**本文抜粋:**
┌──
また条件によっては、下記のように申請を却下されるケースもあります。あるいは不承認となる場合もあるでしょう。承認を得られない場合には、引き続き土地を所有しなければならない状況も想定されます。

【却下事由】

  • 建物がある土地

  • 担保権(抵当権、質権、先取特権等)や使用収益権(賃借権、地上権等)が設定されている土地

  • 私道などの道路、墓地、境内地、水道用地など、他人の利用が予定されている土地

  • 土壌汚染がされている土地

  • 境界が明らかでない土地、所有権の存否や範囲について争いがある土地(申請者以外にその土地の所有権を主張する者がいる場合や、相続登記がなされていない土地もこれに当たります)


【不承認事由】

  • 一定の勾配・高さの崖があって、管理に過分な費用・労力がかかる土地

  • 土地の管理・処分を阻害する有体物が地上にある土地。放置自転車や果樹園、樹木等が該当します

  • 土地の管理・処分のために、除去しなければいけない有体物が地下にある土地。埋蔵文化財等が該当します

  • 隣接する土地の所有者等との争訟によらなければ管理・処分ができない土地。不法占拠者がいる場合、隣地の所有者などとの争訟が必要な土地などが該当します

  • その他、通常の管理・処分に当たって過分な費用・労力がかかる土地。共益費等の支払を要する土地、森林伐採後に植栽をはじめとした造林がおこなわれていない山林などが該当

(参照:法務省「相続等により取得した土地所有権の国庫への帰属に関する法律」)
└──
**課題 1:** 土地の国庫帰属申請に関する上記の本文から、「承認を得られない場合には、引き続き土地を所有しなければならない状況も想定されます。」という一文を英語に訳してください。
**課題 2:** 土地の国庫帰属申請について述べた上記の本文を、最後の行の後から書き継いでください。

**利用可能データ:**
┌──
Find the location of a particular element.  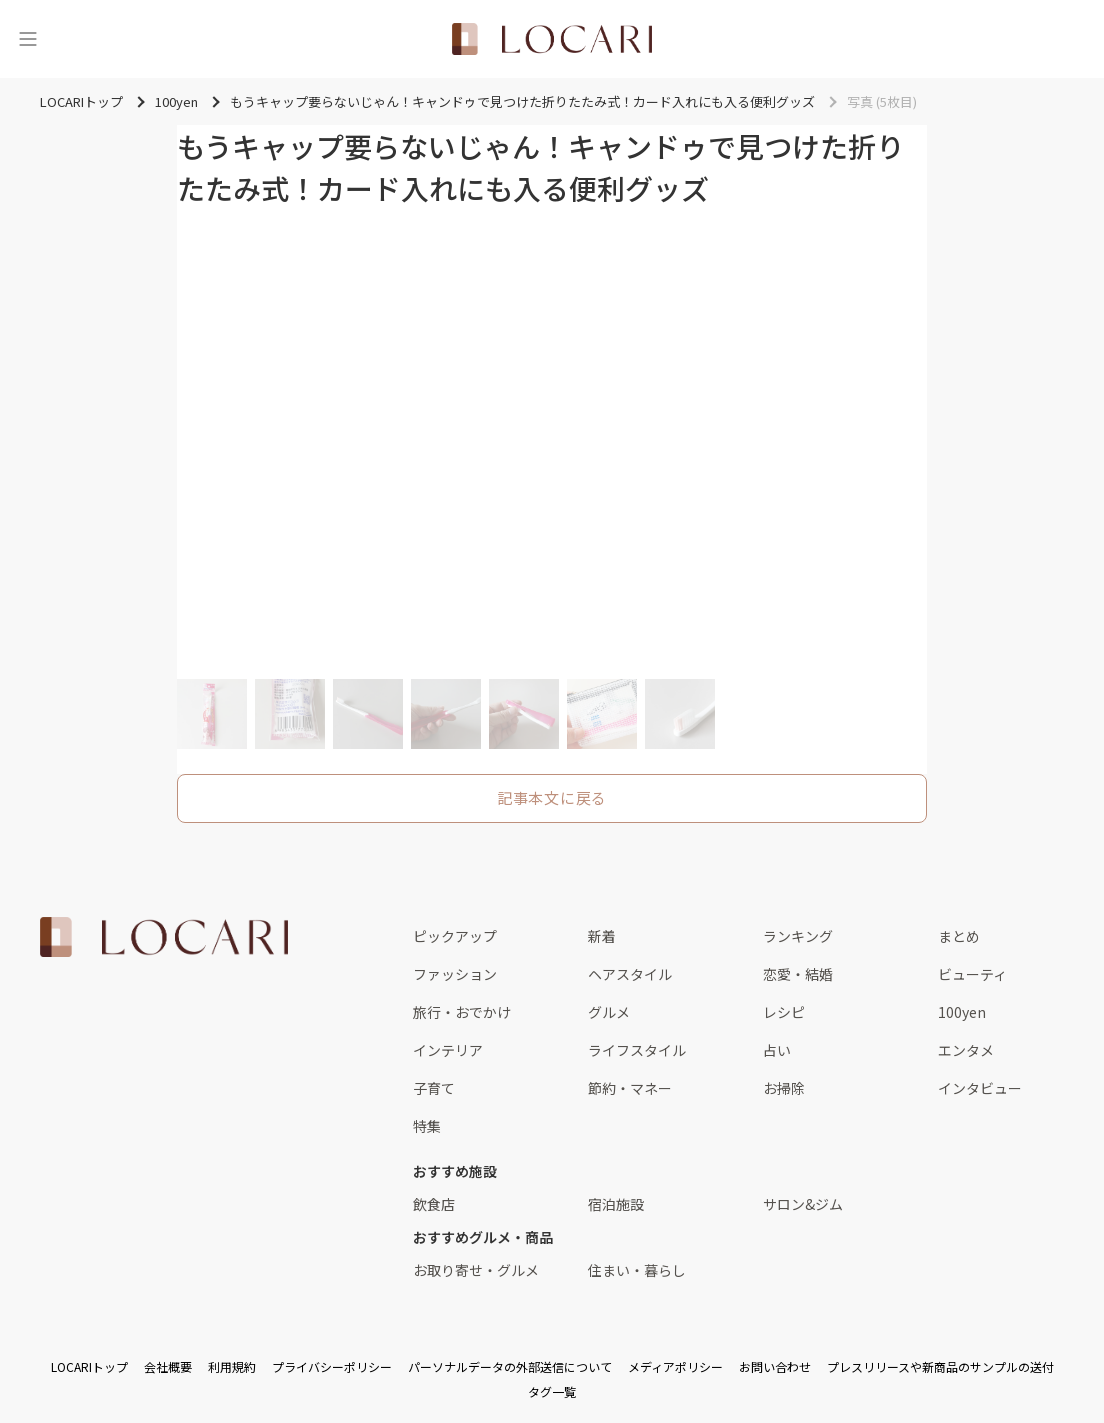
└──
**解答 1:** If approval cannot be obtained, one may also face a situation in which one must continue to own the land.

**解答 2:**
相続土地国庫帰属制度の手続き・流れ

前述のように、相続土地国庫帰属制度を利用して不要な土地を国に引き取ってもらうには、手続きが必要であり、最終的に国(法務大臣)の承認が必要となります。ここでは、相続土地国庫帰属制度の流れを解説します。

申請

相続土地国庫帰属制度を利用するためには、相続人からの承認申請が必要となります。この承認申請ができる人は、「相続又は遺贈により所有権の全部又は一部を取得した相続人」(第2条第1項)です。複数人での共同所有である場合、「承認申請は、共有者全員が共同して行う必要がある」(同条第2項前段)とされており、土地の共有持分のみを国庫に帰属することはできないということも覚えておきましょう。

それを踏まえたうえで、希望者は法務局(法文上は法務大臣とされている)に、国庫帰属の申請をおこないます。申請の際には、審査手数料の納付が必要になります。

要件検査・現地調査・承認

申請が受理されると、法務局で審査がおこなわれます。申請資格を満たさない人や、審査手数料を納付していない人の申請は却下されますので、事前準備は入念におこないましょう。また、国が引き取らない土地に当てはまる場合も、この時点で不認可となります。

相続土地国庫帰属制度では、法務局職員による現地調査がおこなわれます。その際に、申請者や関係者に事情聴取や書類提出を求めることがあります。さらに、法務局が必要と判断した場合には、関係行政機関などにも照会や書類提出を求められることも。これを不当に拒絶すると申請が却下されますので、ただちに応じるようにしましょう。

審査が完了すると、結果が申請者に通知されます。承認されなかった場合には、不服申立ての手続が可能です。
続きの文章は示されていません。